Embracing the Firehose

Posted in books, music by Jeff on January 11, 2024

Several ago I realized that I wasn’t discovering much new music. I would listen to new releases from artists I liked and occasionally get a good recommendation from a friend. But without listening to the radio or spending a lot of time around musicians, the number of new ideas was steadily decreasing.

It’s difficult to find new music that is excellent and challenging while still falling in line with your personal taste. It’s virtually impossible to do that without listening a lot. Unless your taste is very predictable, you’ll probably end up checking out ten recordings for every one that you really like. The other nine aren’t wastes of time, but you might not ever feel the need to listen to them again.

The key problem, I’ve discovered, is coming up with the ten albums in the first place. No matter how much I ask for recommendations, I’m not going to get that many, and I’m not going to stumble on enough other things to fill the gap. Instead, I’ve sought out as many resources as possible to identify new music as it is released. The result is what I think of as a “firehose”–a steady deluge of ideas that I couldn’t keep up with even if I tried.

The best sources are monthly lists from magazines. (Bonus points if there’s an RSS feed.) I check perhaps a dozen of those each month. For the true firehose experience, the All Music Guide publishes lists of everything that comes out. Here, for example, are the 67 albums on their October classical list. This is a complement, not an alternative, to other methods of finding music. When I discover something I like, I check out the artist, the label, and sometimes contributing artists. On occasion, a new find will even lead me to a new genre, and the search space widens further.
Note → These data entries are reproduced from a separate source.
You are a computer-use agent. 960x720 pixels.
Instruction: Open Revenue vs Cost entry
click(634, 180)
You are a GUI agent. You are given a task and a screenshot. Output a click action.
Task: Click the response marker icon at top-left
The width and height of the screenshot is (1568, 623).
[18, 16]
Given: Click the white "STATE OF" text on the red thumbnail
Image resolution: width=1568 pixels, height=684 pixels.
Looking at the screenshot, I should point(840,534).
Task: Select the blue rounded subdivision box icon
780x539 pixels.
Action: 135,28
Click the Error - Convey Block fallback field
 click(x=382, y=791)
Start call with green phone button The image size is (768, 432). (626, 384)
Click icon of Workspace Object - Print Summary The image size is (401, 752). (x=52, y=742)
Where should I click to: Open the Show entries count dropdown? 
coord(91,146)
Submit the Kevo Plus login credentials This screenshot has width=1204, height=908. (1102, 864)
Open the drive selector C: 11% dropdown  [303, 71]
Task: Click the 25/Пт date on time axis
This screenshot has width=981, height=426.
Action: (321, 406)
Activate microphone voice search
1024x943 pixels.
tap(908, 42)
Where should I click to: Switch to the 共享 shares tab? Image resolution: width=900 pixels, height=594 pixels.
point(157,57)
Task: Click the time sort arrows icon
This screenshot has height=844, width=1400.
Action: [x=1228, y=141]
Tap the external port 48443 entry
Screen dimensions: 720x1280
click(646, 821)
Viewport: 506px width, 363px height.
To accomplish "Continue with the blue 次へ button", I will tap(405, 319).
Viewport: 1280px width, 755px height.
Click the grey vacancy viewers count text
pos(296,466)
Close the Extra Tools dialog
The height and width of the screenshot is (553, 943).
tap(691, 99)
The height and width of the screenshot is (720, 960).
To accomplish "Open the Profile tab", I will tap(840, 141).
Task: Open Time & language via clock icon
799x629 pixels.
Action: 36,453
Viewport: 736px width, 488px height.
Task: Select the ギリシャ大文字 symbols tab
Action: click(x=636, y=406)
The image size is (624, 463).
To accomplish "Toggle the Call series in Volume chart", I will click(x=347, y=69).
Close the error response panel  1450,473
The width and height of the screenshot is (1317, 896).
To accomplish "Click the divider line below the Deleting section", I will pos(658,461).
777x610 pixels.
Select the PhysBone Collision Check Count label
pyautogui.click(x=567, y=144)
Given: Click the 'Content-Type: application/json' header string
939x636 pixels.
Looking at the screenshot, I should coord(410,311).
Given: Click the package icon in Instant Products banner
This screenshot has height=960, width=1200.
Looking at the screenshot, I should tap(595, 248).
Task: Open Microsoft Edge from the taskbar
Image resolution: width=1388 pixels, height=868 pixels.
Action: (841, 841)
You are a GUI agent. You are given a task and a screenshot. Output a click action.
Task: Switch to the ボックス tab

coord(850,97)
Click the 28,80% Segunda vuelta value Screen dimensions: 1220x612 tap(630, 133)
(Another tip: If you find a really great album, especially if it’s obscure, search the web for sites that list or review it. This will sometimes turn up a personal site or something like an old-fashioned webzine. At the very least, it’ll have a few other ideas. Sometimes it will be a steady new source. This is the non-commercial version of the “If you like X, you’ll also like…” recommendation algorithms.)

The idea isn’t to listen to everything on every list–that isn’t possible. If you wanted to be a completist, you could probably keep yourself busy for the entire year just by listening to every item from a pile of last year’s best-of compilations. The goal is that there’s always something to queue up, preferably several things that might fit the mood at the moment. As I find things, I just copy URLs (of lists, artists, labels, etc) to a text file. I tend to listen on a last-in, first-out basis, which is another way to keep things simple.

As with the infinite scrolls of Instagram and Twitter, it’s important to recognize that the list is inexhaustible by design. There’s no shame in leaving something there for months, years, forever. If something is truly worth listening to, it will probably come to your attention via multiple sources.

I’ve found that this framework is useful for much more than music. It’s changed my approach to my to-read list (both books and online articles), and it has made me more comfortable with to-do lists (such as ideas for website features) that I’ll probably never complete. It can be frustrating to have too much to do (or read, or listen to), but it’s far worse to have too little.